Moison invente la gonflette à loyer
Bail, bail
Comment augmenter régulièrement le loyer de ses clients sans en avoir l’air ? C’est un métier : celui de Christophe Moison, administrateur de biens.
Christophe Moison est très fort. Conseiller municipal d’opposition à ses heures perdues, madeliniste à l’UMP, cet administrateur de biens nantais a mis au point une ingénieuse technique pour faire progresser son chiffre d’affaires annuel sur le dos ses 2500 locataires : le renouvellement mécanique des baux tous les trois ans. Dénoncée par l’UFC Que choisir, cette « pratique condamnable » permet d’augmenter discrètement les loyers à chaque échéance, sans dépasser 10 % du prix de base. Il suffit, lors du renouvellement du bail, de montrer que les loyers ont augmenté dans le quartier. Et comme le cabinet Moison gère des dizaines de biens immobiliers dans les mêmes quartiers, l’administrateur se base sur le prix de loyers voisins qu’il a lui-même augmenté pour faire cette démonstration. Pas con.

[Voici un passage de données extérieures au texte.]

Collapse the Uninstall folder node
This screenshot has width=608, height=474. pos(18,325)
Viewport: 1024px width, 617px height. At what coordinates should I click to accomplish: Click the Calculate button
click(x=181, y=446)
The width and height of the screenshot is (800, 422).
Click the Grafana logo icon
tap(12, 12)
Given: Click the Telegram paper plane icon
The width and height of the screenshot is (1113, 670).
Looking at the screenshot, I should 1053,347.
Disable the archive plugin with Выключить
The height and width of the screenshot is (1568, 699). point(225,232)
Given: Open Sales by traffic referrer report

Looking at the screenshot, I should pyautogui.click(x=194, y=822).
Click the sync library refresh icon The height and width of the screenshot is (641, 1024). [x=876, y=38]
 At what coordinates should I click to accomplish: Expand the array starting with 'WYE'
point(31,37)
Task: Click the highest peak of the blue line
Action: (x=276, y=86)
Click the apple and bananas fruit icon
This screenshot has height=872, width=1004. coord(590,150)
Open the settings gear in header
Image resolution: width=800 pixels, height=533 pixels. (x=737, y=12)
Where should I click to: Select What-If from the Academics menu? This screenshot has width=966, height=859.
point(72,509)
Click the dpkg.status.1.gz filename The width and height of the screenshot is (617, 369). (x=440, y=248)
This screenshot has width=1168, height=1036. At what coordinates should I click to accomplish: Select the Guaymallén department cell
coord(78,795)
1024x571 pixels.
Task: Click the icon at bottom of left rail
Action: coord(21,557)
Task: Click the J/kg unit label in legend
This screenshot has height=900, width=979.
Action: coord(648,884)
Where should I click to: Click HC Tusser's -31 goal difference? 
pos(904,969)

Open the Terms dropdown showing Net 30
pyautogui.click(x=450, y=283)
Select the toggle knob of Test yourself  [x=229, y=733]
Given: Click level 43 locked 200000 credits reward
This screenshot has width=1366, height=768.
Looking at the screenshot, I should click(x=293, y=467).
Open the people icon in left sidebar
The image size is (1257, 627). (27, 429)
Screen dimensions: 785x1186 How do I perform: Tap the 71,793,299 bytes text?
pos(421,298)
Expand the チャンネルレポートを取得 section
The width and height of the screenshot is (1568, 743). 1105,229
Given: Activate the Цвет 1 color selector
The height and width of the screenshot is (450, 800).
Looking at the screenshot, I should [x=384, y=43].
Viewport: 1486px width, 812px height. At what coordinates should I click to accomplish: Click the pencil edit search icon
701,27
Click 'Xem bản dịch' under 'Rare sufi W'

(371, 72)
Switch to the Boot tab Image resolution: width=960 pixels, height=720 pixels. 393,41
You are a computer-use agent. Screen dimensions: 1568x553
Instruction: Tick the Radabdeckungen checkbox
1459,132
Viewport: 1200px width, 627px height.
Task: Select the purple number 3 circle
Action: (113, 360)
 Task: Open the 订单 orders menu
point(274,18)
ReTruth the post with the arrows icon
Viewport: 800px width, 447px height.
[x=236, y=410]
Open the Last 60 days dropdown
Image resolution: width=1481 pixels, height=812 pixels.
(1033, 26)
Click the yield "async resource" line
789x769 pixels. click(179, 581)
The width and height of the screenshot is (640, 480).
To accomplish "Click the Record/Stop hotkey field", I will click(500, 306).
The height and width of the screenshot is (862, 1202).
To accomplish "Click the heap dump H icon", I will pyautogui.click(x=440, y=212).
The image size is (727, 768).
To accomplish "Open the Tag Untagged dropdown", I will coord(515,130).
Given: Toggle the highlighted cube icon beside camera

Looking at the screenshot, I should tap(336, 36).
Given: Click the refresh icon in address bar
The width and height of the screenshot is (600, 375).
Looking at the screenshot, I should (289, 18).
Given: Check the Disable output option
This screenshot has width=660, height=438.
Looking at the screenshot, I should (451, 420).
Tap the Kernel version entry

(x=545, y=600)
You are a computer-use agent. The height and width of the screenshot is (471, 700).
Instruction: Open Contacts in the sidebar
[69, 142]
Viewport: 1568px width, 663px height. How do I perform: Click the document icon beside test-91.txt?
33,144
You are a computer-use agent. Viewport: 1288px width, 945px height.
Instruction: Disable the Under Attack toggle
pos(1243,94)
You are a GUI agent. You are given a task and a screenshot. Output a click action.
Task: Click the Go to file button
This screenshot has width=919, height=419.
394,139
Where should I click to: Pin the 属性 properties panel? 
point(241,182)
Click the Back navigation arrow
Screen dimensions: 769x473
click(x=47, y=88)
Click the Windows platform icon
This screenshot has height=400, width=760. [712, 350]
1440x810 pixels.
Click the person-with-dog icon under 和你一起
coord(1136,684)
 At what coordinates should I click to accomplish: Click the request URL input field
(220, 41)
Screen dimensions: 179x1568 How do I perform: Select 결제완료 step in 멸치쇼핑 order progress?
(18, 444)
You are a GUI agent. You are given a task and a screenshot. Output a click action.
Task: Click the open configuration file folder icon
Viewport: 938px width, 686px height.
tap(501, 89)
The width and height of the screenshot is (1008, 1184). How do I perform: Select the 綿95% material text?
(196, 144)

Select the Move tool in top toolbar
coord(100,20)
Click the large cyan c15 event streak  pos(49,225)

« Nous n’imposons pas d’augmentation systématique, se défend Christophe Moison. C’est une renégociation et le locataire est en droit de ne pas accepter ». Certes, mais bien des locataires, qui ne connaissent pas bien les textes, se laissent convaincre par leur bailleur. Ce dernier ne se gêne pas pour plaider le nécessaire alignement sur « les prix du marché ». Une amicale pression qui fonctionne d’autant mieux que la tension est forte sur ledit marché, ce qui est actuellement le cas sur Nantes, où l’on frise quasiment la pénurie de logements. Le locataire qui redoute toujours de se faire mettre dehors s’exécute donc dans la grande majorité des cas.
« Que les choses soient claires, explique Hervé Leborgne pour l’UFC : le renouvellement d’un bail est automatique à défaut de congé valablement notifié par le bailleur et il n’est pas du tout nécessaire de refaire un bail tous les trois ans.» Le défenseur des consommateurs précise en outre qu’à l’occasion d’un renouvellement de bail, il n’y a aucune raison d’augmenter le loyer de base, et qu’en tout état de cause le locataire n’est jamais obligé d’accepter une augmentation.
Pour avoir titré « Arnaque au renouvellement du bail » dans sa publication interne en avril dernier, l’UFC Que choisir s’est attirée les foudres du cabinet Moison, qui a exigé un rectificatif. Pour éviter des frais à Christophe Moison et lui épargner de désagréables tracasseries, Lulu se gardera donc de parler d’arnaque, mais parlera plutôt d’entourloupe, ou d’entourloupette, comme préfère le dire Le Robert en donnant comme définition « mauvais tour joué à quelqu’un ».